- Native name: El Arroyo de las Garzas (Spanish)

Location
- Country: United States
- State: California
- Region: Kings County

Physical characteristics
- Source: source
- • location: on the north slope of Zwang Peak of the Diablo Range., Kings County, California
- • coordinates: 35°56′53″N 120°15′01″W﻿ / ﻿35.94806°N 120.25028°W
- • elevation: 3,081 ft (939 m)
- Mouth: mouth
- • location: terminates in the Kettleman Plain, 1.6 miles south of Kettleman Station., Kings County, California
- • coordinates: 36°01′37″N 120°11′08″W﻿ / ﻿36.02694°N 120.18556°W
- • elevation: 778 ft (237 m)

= Garza Creek =

Garza Creek, originally El Arroyo de las Garzas (The Creek of the Herons). Its source on the north slope of Zwang Peak of the Diablo Range, in Kings County.

It flows east-northeast through Kreyenhagen Hills to terminate in the Kettleman Plain, 3.6 miles west northwest of Avenal in the San Joaquin Valley.

== Geography ==
Garza Creek’s watershed encompasses part of the western slope of the southern Diablo Range. Its intermittent flow is typical of streams in the arid California Coast Ranges, where water typically appears following winter and spring rains. The Kreyenhagen Hills and Kettleman Plain region have been shaped by tectonic uplift and erosion, with the creek helping to delineate local valleys and agricultural boundaries.

== History ==
The watercourse known as Arroyo de las Garzas served as a watering place along the historic El Camino Viejo trail, which connected early settlements and mining areas of central California before the advent of railroads.

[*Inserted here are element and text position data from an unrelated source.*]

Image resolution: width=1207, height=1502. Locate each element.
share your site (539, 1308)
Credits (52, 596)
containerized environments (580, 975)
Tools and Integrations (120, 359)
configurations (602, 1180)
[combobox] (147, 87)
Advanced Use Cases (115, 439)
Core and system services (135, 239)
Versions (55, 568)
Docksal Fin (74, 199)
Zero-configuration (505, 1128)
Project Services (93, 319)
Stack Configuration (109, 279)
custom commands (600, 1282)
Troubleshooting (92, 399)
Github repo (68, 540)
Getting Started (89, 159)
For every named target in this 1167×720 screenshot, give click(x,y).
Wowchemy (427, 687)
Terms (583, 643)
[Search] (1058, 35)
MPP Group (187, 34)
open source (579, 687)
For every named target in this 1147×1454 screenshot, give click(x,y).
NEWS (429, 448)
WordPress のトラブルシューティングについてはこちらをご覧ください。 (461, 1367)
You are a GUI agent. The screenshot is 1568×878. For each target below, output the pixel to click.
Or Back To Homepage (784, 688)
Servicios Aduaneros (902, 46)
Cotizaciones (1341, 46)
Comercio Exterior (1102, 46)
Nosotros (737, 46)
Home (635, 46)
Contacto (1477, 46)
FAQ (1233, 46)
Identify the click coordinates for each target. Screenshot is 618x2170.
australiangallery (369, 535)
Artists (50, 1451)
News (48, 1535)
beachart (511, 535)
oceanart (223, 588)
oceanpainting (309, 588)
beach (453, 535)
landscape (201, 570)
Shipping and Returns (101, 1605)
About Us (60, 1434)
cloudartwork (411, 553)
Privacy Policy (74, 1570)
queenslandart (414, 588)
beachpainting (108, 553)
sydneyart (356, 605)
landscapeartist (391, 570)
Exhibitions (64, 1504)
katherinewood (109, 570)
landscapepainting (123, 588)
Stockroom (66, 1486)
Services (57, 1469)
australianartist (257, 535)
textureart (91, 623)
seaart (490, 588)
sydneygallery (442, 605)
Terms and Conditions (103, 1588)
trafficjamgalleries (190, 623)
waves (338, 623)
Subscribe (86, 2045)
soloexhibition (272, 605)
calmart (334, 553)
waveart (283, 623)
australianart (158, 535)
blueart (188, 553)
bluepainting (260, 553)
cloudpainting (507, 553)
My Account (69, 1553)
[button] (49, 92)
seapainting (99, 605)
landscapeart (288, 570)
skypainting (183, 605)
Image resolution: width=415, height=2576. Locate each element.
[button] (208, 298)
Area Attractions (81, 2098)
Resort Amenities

This creek was the place first settled by Dave Kettelman, a 49er who went back to the Missouri River, and returned with a herd of cattle, which he pastured on his ranch in the Kettleman Plain and the Kettleman Hills west of Tulare Lake.

His name was later given to Kettleman Station, Kettleman City and the Kettleman North Dome Oil Field.